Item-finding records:
============================================================

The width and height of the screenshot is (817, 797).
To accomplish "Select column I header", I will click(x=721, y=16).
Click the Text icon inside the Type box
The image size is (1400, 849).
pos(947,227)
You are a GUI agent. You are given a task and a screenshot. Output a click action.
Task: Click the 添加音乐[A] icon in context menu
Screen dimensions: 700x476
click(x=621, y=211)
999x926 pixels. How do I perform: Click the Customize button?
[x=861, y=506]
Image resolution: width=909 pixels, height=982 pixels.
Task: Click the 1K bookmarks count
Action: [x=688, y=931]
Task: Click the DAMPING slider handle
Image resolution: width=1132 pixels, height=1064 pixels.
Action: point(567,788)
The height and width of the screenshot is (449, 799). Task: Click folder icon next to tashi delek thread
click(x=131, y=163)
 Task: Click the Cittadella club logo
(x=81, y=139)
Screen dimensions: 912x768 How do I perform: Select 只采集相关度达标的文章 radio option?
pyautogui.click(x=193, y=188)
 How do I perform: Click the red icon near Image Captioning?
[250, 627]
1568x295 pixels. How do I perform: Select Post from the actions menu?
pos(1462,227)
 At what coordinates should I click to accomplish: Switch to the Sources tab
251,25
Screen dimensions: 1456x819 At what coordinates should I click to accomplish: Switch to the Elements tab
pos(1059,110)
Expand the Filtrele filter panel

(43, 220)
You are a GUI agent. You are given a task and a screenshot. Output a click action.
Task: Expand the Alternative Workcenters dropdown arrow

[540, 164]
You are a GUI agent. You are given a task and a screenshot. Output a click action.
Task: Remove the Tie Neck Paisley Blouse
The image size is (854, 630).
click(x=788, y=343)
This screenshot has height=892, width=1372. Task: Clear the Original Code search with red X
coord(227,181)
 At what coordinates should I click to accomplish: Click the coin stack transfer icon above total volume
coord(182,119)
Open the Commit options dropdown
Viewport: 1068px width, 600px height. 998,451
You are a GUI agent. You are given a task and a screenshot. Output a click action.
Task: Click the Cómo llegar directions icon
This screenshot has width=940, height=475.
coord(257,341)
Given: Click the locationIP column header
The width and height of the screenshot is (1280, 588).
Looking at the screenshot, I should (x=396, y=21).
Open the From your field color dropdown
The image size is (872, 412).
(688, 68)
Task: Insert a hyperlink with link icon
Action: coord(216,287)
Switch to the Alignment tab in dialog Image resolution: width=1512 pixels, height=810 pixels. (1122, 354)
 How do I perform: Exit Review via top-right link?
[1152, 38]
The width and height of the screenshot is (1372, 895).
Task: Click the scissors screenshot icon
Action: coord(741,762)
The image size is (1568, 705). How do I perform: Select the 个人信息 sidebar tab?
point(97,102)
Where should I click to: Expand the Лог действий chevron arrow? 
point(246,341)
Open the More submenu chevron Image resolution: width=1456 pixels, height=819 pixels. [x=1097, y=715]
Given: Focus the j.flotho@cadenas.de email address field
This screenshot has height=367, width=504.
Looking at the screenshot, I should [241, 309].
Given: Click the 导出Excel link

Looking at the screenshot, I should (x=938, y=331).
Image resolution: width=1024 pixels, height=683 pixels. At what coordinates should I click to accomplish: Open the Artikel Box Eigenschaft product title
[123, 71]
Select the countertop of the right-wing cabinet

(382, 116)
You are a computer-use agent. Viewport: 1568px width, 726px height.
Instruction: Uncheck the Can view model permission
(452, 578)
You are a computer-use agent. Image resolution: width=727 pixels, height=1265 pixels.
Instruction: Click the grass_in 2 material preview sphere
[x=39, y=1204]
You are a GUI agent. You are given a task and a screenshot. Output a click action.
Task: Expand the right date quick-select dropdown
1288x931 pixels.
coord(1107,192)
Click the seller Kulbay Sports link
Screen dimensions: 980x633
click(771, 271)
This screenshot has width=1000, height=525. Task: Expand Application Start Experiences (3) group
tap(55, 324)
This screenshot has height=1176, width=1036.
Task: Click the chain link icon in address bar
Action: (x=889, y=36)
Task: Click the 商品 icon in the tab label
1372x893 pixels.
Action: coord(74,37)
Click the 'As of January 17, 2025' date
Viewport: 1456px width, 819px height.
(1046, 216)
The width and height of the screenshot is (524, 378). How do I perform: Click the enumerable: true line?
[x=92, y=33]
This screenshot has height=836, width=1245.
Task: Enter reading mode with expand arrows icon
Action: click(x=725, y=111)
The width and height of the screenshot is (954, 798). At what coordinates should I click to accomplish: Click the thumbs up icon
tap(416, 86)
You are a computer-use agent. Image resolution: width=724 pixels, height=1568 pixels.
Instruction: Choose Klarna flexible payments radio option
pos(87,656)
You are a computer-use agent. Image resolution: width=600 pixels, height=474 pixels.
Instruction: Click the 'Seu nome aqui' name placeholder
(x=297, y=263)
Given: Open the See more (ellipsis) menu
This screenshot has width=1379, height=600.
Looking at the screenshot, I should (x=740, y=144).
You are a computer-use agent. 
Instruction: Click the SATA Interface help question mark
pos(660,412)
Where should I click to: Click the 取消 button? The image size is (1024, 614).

============================================================

▶ _Problem description_: Copy out the lines of the listing above without any changes, starting with the line that contains "Switch to the Alignment" and going on through the line that contains "tap(416, 86)".

▶ _Task output_:
Switch to the Alignment tab in dialog Image resolution: width=1512 pixels, height=810 pixels. (1122, 354)
 How do I perform: Exit Review via top-right link?
[1152, 38]
The width and height of the screenshot is (1372, 895).
Task: Click the scissors screenshot icon
Action: coord(741,762)
The image size is (1568, 705). How do I perform: Select the 个人信息 sidebar tab?
point(97,102)
Where should I click to: Expand the Лог действий chevron arrow? 
point(246,341)
Open the More submenu chevron Image resolution: width=1456 pixels, height=819 pixels. [x=1097, y=715]
Given: Focus the j.flotho@cadenas.de email address field
This screenshot has height=367, width=504.
Looking at the screenshot, I should [241, 309].
Given: Click the 导出Excel link

Looking at the screenshot, I should (x=938, y=331).
Image resolution: width=1024 pixels, height=683 pixels. At what coordinates should I click to accomplish: Open the Artikel Box Eigenschaft product title
[123, 71]
Select the countertop of the right-wing cabinet

(382, 116)
You are a computer-use agent. Viewport: 1568px width, 726px height.
Instruction: Uncheck the Can view model permission
(452, 578)
You are a computer-use agent. Image resolution: width=727 pixels, height=1265 pixels.
Instruction: Click the grass_in 2 material preview sphere
[x=39, y=1204]
You are a GUI agent. You are given a task and a screenshot. Output a click action.
Task: Expand the right date quick-select dropdown
1288x931 pixels.
coord(1107,192)
Click the seller Kulbay Sports link
Screen dimensions: 980x633
click(771, 271)
This screenshot has width=1000, height=525. Task: Expand Application Start Experiences (3) group
tap(55, 324)
This screenshot has height=1176, width=1036.
Task: Click the chain link icon in address bar
Action: (x=889, y=36)
Task: Click the 商品 icon in the tab label
1372x893 pixels.
Action: coord(74,37)
Click the 'As of January 17, 2025' date
Viewport: 1456px width, 819px height.
(1046, 216)
The width and height of the screenshot is (524, 378). How do I perform: Click the enumerable: true line?
[x=92, y=33]
This screenshot has height=836, width=1245.
Task: Enter reading mode with expand arrows icon
Action: click(x=725, y=111)
The width and height of the screenshot is (954, 798). At what coordinates should I click to accomplish: Click the thumbs up icon
tap(416, 86)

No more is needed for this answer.